__PROBLEM DESCRIPTION__:
Compute how many lines in the entries below contain "computer", and output nothing but the number.

__RECORDED INFORMATION__:

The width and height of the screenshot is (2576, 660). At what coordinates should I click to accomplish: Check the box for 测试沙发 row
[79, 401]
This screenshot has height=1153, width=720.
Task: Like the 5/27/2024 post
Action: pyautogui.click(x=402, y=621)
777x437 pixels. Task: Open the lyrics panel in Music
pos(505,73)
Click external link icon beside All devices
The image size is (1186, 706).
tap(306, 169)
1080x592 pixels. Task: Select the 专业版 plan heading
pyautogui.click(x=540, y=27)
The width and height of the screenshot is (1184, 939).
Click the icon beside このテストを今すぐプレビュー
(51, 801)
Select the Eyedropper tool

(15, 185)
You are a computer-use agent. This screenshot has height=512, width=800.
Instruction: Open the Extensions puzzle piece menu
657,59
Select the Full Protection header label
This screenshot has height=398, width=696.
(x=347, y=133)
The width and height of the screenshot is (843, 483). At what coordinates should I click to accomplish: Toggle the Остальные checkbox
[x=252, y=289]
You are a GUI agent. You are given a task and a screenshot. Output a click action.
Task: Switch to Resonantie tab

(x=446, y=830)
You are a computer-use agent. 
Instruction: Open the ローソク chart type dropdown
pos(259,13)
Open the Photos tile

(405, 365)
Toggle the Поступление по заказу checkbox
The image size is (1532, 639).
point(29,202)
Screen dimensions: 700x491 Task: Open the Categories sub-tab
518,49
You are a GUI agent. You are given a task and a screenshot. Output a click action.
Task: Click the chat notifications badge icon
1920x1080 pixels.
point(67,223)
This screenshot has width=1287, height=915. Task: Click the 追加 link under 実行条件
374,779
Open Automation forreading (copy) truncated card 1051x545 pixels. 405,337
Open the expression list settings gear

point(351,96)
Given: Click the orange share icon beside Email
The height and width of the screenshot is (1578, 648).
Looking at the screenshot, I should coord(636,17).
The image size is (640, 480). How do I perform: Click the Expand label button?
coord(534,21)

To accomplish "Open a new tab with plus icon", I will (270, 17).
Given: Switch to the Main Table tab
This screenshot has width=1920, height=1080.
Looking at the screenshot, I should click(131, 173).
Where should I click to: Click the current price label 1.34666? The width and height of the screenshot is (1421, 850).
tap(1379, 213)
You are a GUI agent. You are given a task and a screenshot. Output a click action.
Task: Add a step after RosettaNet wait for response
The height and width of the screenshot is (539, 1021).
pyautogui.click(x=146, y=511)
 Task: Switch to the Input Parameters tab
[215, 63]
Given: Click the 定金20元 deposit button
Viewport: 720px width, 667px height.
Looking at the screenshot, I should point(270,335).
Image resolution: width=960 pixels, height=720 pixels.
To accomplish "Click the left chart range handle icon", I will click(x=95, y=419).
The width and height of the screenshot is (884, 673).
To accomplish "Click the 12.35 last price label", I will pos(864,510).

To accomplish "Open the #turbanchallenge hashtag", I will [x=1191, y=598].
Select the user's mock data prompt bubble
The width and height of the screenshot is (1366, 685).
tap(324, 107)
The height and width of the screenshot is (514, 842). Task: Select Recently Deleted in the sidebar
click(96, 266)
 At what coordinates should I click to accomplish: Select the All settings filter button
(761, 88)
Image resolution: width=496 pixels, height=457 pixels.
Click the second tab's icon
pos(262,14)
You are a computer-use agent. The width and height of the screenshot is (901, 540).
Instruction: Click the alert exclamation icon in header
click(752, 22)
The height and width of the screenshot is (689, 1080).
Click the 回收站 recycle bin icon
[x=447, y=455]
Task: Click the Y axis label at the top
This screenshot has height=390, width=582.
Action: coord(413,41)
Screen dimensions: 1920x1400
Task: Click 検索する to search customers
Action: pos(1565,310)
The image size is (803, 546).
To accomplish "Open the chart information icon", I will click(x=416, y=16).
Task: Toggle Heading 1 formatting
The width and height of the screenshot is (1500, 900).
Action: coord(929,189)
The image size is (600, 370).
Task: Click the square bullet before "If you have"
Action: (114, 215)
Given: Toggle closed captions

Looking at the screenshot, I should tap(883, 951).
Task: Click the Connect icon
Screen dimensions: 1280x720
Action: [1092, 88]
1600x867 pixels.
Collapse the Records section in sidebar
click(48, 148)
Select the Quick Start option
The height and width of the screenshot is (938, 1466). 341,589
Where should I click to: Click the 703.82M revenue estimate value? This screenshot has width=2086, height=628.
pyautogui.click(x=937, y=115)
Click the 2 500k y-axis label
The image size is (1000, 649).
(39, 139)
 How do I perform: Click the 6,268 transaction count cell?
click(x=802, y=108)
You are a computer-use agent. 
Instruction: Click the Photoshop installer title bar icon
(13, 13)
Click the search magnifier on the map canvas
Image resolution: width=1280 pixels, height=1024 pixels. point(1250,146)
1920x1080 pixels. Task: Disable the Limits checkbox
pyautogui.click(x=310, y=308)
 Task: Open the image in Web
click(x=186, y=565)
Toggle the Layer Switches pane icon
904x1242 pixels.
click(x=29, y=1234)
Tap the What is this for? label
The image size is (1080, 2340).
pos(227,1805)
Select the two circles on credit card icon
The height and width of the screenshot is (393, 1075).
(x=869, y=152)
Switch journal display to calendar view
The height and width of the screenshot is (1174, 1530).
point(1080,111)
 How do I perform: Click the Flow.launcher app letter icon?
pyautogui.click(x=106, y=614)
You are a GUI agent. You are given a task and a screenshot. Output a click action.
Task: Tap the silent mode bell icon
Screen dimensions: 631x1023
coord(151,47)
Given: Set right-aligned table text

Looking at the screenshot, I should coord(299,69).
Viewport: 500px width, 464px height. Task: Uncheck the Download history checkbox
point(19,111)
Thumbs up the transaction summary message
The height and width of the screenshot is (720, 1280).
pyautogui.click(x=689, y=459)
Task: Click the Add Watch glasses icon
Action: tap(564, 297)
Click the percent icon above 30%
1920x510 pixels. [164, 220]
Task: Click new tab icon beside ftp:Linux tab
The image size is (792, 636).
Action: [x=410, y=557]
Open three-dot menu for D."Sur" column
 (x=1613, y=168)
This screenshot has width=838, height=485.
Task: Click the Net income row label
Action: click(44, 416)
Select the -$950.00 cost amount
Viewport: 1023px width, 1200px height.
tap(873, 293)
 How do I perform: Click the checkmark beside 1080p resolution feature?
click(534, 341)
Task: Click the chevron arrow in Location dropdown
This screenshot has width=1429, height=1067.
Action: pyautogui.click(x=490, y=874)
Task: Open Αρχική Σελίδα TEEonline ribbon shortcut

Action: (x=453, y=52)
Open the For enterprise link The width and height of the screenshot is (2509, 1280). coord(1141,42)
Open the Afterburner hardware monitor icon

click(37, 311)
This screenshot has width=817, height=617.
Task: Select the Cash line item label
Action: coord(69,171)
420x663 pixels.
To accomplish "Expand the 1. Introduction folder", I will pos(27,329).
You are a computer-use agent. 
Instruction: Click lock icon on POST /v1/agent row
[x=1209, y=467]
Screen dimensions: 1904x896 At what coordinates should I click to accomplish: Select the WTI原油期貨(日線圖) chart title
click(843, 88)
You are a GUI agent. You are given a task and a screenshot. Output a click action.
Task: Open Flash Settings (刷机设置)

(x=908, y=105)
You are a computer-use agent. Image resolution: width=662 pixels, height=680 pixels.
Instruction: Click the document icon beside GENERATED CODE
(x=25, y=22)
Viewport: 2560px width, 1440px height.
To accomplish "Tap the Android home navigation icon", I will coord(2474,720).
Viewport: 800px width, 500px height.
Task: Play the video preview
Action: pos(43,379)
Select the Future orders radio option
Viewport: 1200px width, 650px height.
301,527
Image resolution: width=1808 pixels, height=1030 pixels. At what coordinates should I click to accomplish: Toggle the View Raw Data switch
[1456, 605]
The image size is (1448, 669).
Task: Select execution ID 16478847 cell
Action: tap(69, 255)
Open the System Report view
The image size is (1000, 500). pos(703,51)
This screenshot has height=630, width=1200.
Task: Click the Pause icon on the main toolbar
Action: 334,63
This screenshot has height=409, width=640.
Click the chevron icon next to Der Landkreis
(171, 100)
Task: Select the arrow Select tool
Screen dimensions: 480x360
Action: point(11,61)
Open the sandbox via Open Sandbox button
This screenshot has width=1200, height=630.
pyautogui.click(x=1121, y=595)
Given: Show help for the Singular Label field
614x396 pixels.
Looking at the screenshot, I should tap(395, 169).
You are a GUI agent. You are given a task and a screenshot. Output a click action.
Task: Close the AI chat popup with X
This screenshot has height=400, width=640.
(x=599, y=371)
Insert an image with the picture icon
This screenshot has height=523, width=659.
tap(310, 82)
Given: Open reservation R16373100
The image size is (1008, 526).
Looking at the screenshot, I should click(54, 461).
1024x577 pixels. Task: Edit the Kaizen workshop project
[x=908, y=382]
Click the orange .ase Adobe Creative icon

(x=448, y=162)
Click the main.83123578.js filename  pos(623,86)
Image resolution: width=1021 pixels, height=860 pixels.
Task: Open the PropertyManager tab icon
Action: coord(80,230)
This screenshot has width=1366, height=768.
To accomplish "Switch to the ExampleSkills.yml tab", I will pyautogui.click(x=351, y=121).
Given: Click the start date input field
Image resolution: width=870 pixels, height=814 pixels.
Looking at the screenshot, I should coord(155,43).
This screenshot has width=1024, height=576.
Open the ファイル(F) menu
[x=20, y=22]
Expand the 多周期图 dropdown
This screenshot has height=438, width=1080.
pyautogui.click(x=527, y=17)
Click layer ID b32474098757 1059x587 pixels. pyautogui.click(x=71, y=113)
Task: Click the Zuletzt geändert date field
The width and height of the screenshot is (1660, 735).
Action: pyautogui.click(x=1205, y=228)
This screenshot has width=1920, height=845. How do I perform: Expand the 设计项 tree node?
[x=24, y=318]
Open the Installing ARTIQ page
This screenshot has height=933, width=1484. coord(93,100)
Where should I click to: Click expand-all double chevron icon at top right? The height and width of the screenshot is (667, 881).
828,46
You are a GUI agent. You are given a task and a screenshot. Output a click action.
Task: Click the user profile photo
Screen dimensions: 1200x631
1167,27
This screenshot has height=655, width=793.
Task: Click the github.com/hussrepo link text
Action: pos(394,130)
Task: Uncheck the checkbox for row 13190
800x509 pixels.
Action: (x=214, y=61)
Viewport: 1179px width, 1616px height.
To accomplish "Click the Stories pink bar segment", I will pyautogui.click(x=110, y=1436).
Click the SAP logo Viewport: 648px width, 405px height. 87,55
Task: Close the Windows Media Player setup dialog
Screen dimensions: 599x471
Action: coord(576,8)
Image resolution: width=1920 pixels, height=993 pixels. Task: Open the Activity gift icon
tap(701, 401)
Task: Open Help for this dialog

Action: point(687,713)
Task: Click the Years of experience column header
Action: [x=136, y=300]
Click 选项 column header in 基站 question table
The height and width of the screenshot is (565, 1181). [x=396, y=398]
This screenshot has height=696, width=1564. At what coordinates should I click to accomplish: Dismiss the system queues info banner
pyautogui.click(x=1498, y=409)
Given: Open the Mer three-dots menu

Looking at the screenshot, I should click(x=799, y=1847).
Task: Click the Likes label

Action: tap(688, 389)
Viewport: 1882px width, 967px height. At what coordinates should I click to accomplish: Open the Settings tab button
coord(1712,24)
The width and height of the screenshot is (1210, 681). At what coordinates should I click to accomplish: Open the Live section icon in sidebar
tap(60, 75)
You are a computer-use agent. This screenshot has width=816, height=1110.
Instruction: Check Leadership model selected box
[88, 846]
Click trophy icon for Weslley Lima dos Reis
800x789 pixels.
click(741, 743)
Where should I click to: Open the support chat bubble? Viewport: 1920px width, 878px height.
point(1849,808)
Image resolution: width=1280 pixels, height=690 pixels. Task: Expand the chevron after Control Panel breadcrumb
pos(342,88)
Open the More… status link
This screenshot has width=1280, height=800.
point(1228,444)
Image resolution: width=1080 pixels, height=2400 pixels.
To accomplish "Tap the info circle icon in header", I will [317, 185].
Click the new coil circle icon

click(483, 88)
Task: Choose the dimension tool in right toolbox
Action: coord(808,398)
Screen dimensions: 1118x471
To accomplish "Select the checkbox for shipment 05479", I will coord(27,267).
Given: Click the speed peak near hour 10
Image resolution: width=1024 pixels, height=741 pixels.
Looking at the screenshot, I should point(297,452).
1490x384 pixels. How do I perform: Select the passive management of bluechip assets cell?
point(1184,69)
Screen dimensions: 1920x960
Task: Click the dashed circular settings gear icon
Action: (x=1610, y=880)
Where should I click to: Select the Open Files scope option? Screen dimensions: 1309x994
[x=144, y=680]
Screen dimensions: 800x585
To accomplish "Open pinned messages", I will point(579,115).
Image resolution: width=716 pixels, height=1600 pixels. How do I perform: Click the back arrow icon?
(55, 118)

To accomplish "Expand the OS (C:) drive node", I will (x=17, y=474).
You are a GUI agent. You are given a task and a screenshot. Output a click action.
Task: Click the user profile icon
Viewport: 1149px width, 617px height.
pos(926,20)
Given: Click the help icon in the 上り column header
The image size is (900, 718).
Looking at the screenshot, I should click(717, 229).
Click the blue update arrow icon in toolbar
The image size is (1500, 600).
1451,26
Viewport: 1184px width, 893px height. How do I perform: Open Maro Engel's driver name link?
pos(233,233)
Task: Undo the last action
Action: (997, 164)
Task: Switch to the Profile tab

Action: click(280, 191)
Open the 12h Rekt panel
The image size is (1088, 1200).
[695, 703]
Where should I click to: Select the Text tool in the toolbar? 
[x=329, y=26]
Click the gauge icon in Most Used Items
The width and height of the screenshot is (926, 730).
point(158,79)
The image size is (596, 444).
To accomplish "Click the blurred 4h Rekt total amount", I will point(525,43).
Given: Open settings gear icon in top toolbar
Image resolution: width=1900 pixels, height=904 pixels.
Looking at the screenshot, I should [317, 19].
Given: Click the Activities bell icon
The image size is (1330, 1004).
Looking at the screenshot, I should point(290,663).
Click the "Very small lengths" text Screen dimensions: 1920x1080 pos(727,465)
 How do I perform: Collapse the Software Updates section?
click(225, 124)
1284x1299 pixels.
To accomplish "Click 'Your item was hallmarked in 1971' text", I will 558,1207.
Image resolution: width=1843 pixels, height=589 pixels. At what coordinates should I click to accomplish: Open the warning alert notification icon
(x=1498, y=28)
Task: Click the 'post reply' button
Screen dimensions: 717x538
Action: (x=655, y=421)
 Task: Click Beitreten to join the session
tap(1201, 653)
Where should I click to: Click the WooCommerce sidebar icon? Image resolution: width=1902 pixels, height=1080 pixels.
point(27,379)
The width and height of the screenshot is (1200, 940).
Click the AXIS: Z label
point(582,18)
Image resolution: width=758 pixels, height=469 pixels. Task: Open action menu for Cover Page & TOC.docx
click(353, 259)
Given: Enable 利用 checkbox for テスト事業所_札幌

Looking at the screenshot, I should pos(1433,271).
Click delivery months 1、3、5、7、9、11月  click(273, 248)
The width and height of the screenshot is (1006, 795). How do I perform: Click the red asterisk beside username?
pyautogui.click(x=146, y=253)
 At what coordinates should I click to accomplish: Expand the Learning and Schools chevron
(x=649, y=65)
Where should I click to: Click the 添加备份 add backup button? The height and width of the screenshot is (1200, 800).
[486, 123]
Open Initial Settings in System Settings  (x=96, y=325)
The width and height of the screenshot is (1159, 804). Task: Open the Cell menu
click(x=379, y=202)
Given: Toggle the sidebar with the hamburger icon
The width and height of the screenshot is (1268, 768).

__SOLUTION FOR THIS EXERCISE__:
7